*** Opening of RECORDS PROVIDED ***

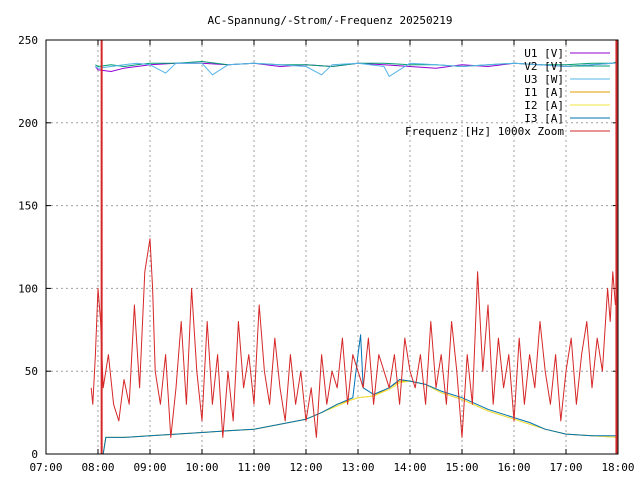 This screenshot has width=640, height=480. I want to click on y-tick-label: 100, so click(28, 288).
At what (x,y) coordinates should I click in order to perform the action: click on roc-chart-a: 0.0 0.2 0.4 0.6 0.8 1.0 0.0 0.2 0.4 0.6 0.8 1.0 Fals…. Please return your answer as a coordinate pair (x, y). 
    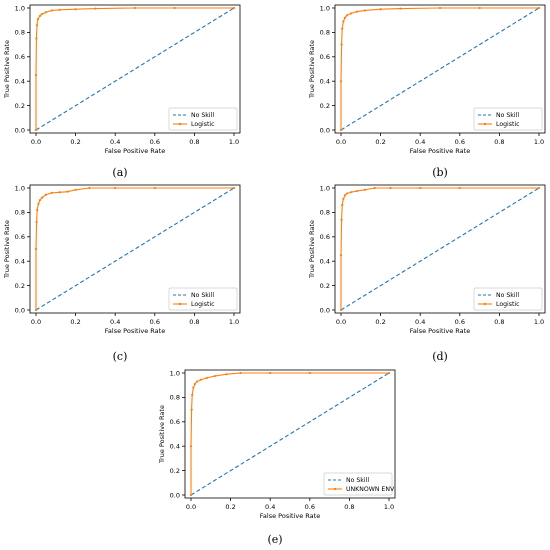
    Looking at the image, I should click on (122, 80).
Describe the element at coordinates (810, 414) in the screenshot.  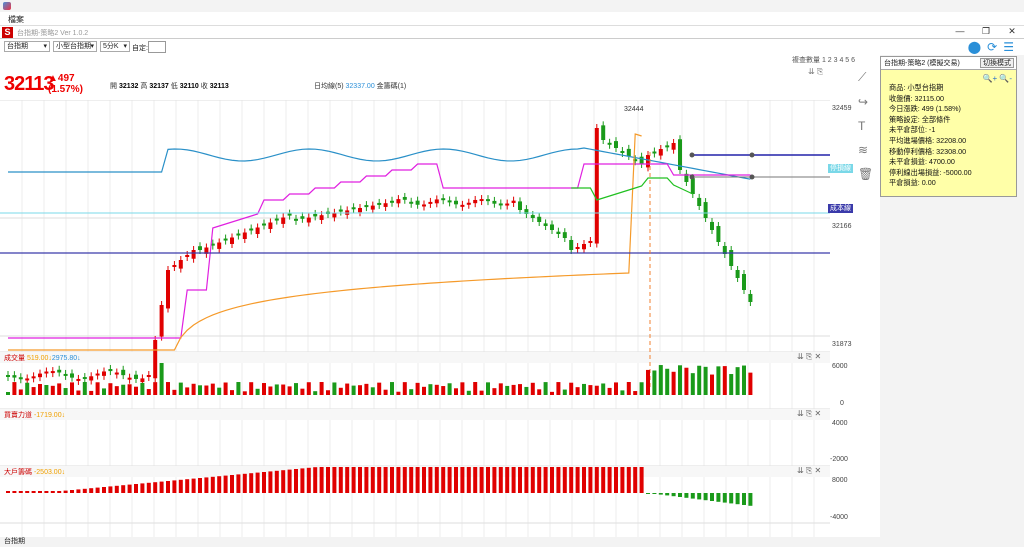
I see `power-panel-controls: ⇊ ⎘ ✕` at that location.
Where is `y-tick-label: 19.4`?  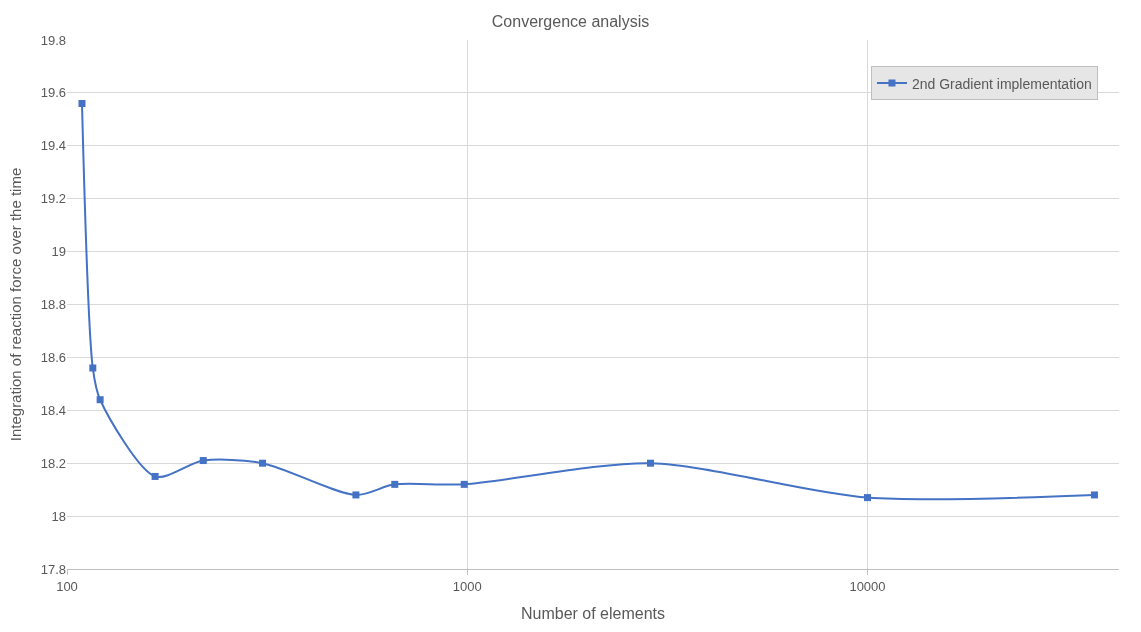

*** Close of RECORDS PROVIDED ***

EXERCISE:
Give the lines starting at the one that contains "At what (x,y)" and ending at the end of the entries as a JSON list of strings, one string per line, with blank lines skipped. Leave the pictures out.

RESPONSE:
[
  "At what (x,y) coordinates should I click in order to perform the action: click on roc-chart-a: 0.0 0.2 0.4 0.6 0.8 1.0 0.0 0.2 0.4 0.6 0.8 1.0 Fals…. Please return your answer as a coordinate pair (x, y). ",
  "    Looking at the image, I should click on (122, 80).",
  "Describe the element at coordinates (810, 414) in the screenshot.  ",
  "I see `power-panel-controls: ⇊ ⎘ ✕` at that location.",
  "Where is `y-tick-label: 19.4`?  "
]